-- Exercise input follows --
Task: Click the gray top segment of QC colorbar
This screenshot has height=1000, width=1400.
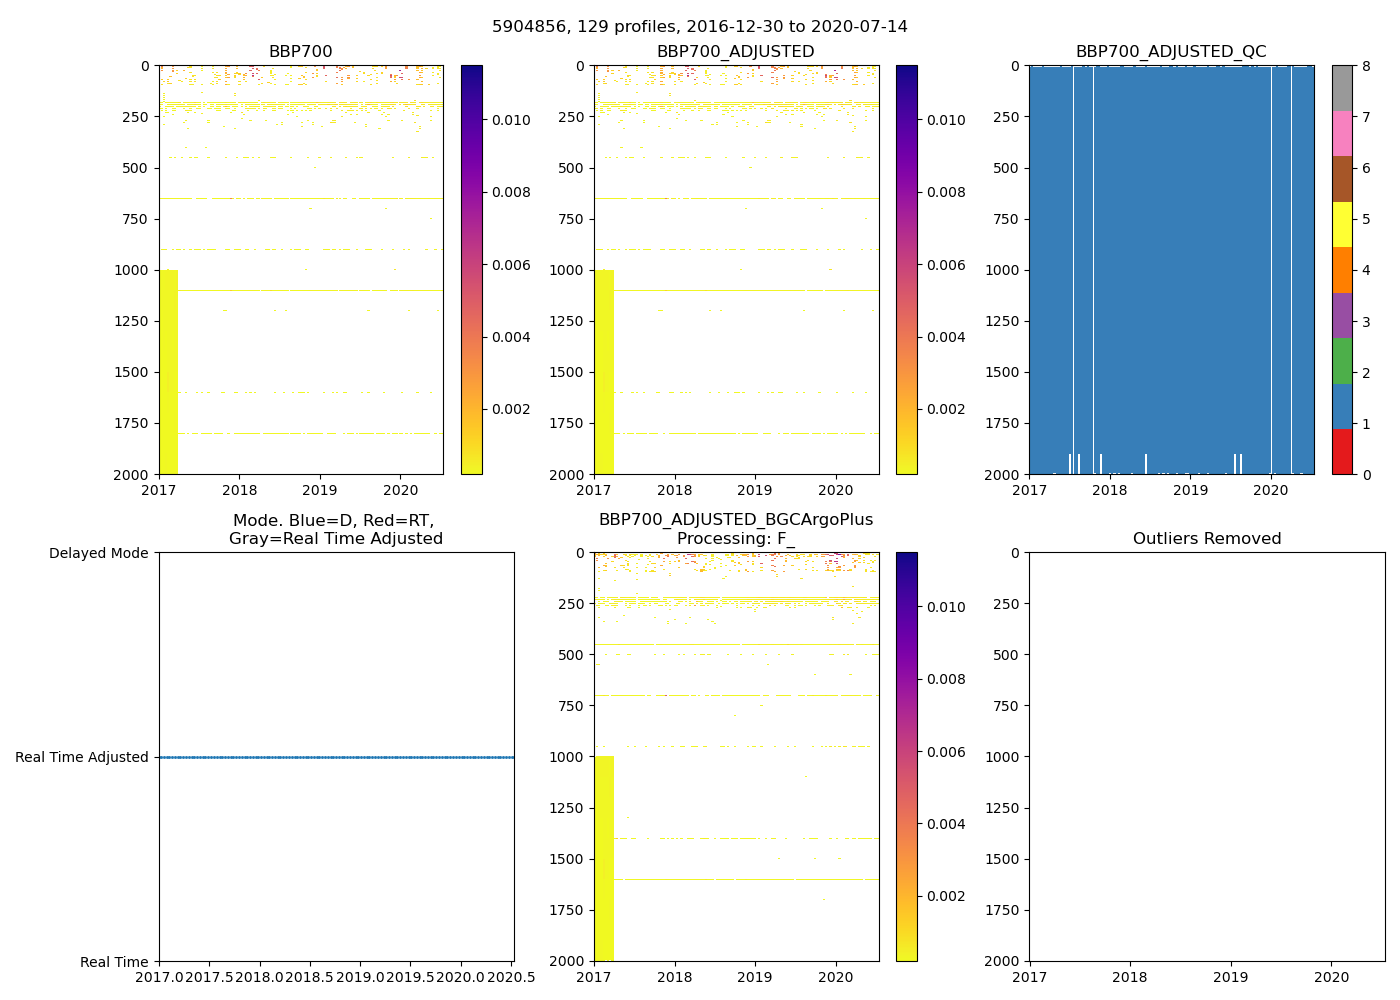Action: click(x=1341, y=88)
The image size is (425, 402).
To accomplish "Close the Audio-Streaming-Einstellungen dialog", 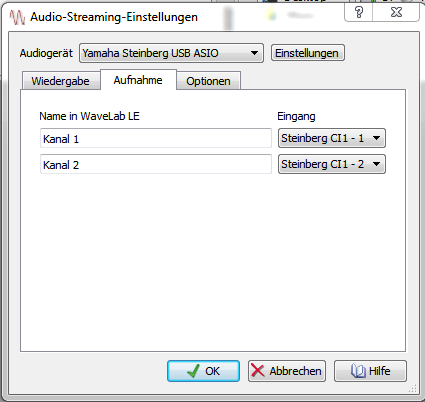I will (x=396, y=13).
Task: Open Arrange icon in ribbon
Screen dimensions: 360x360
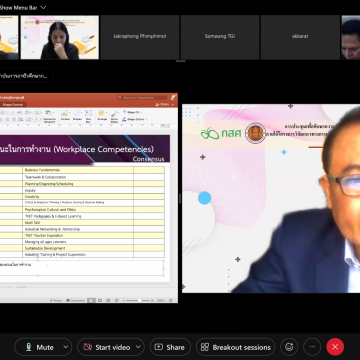Action: click(x=102, y=115)

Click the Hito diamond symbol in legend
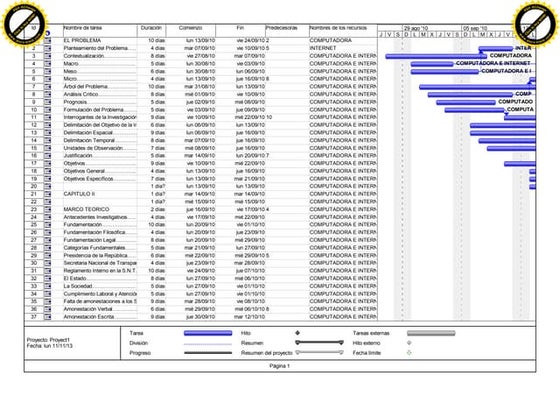pyautogui.click(x=298, y=333)
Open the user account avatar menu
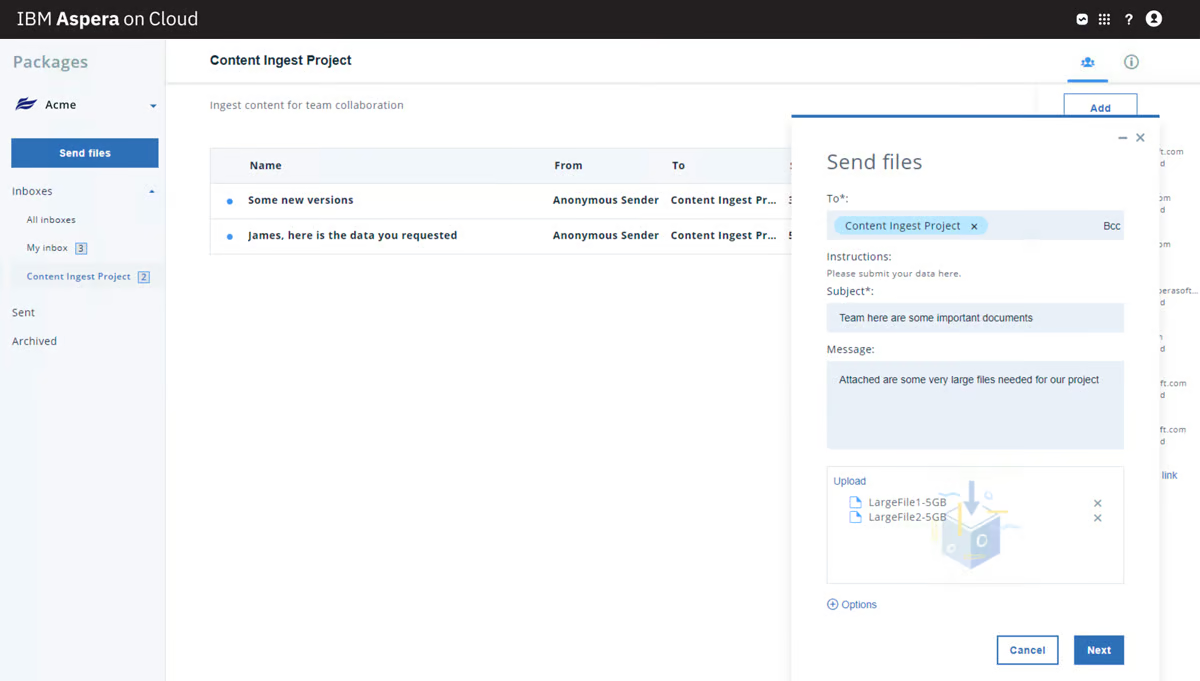1200x681 pixels. click(x=1153, y=18)
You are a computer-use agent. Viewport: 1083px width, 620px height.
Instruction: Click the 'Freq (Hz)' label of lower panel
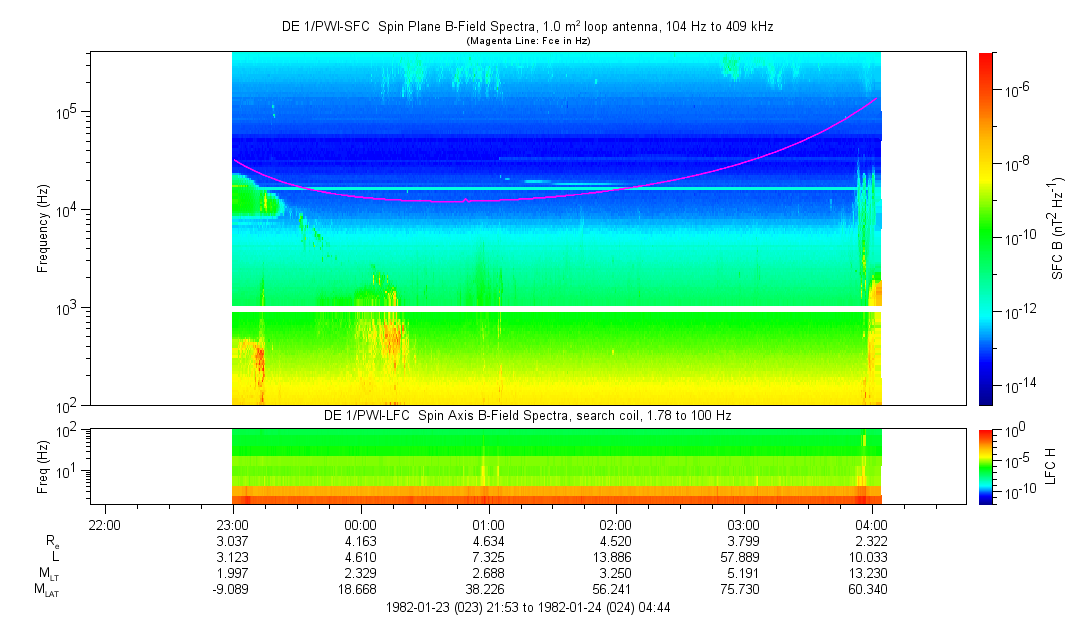pyautogui.click(x=43, y=465)
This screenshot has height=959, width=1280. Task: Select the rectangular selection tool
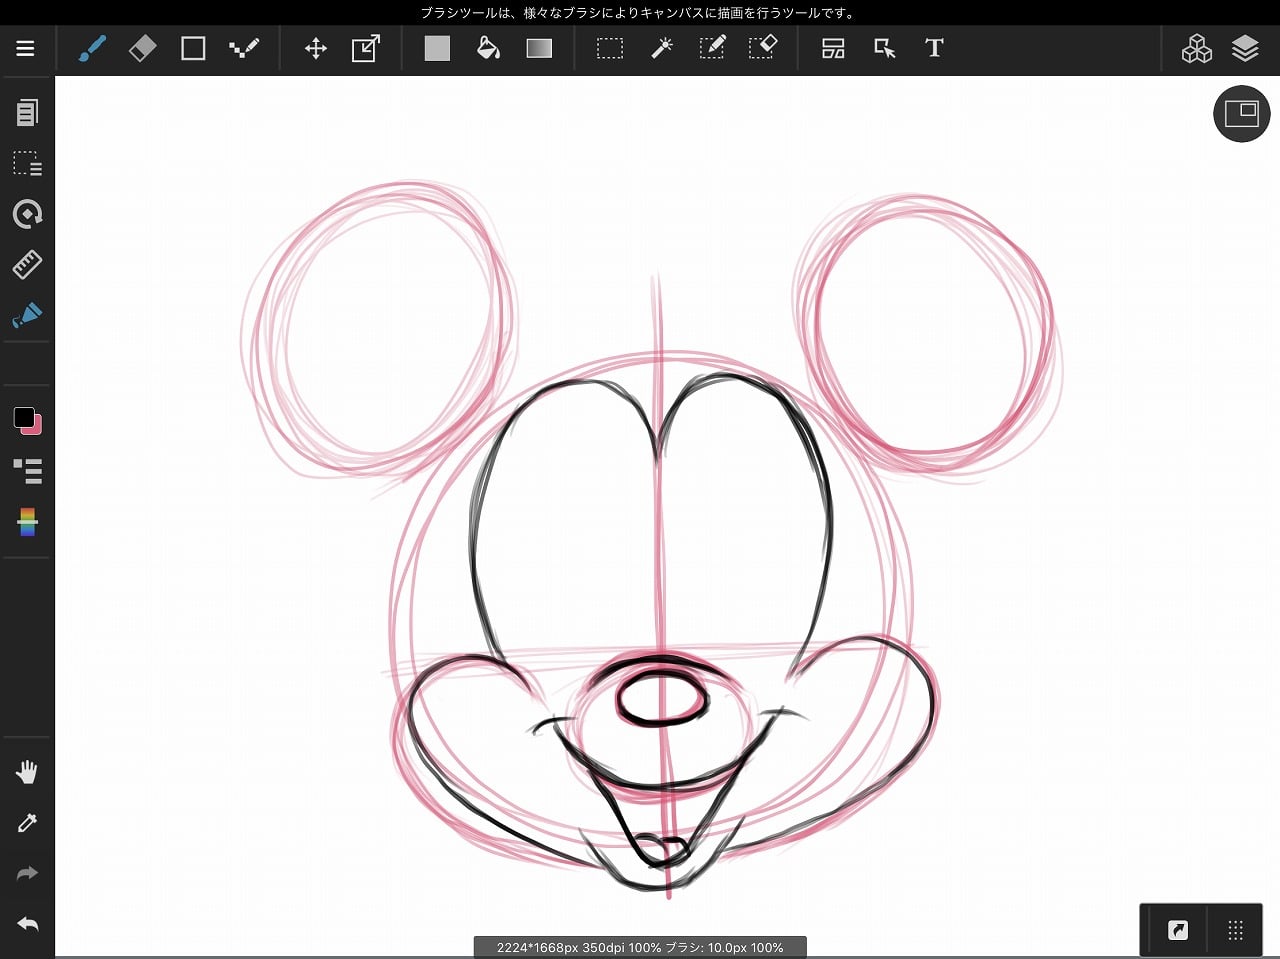coord(610,48)
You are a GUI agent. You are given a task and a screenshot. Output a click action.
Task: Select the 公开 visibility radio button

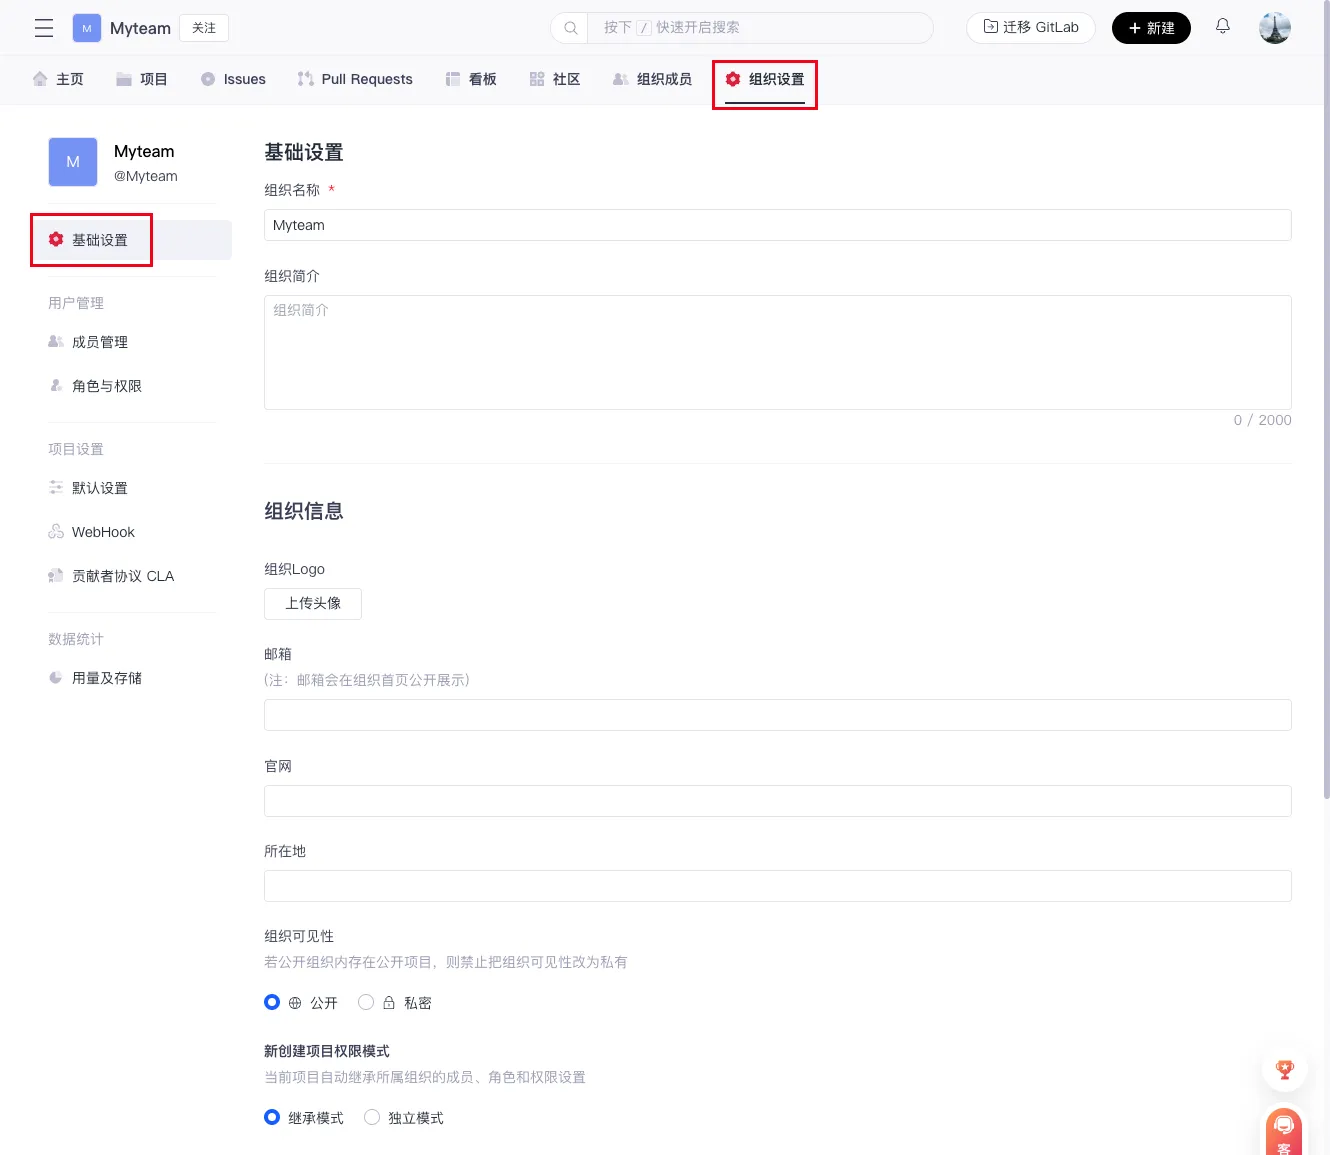[272, 1002]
-- Exercise input concluded --
How to complete this task: Copy nothing but the lines above that run from the one with "Screen dimensions: 360x360" to the one with "You are a computer-use", ends included; pictures stay out.

Task response:
Screen dimensions: 360x360
Action: click(x=102, y=115)

Click the Hito diamond symbol in legend
pyautogui.click(x=298, y=333)
Open the user account avatar menu
1200x681 pixels. click(x=1153, y=18)
You are a computer-use agent. Viewport: 1083px width, 620px height.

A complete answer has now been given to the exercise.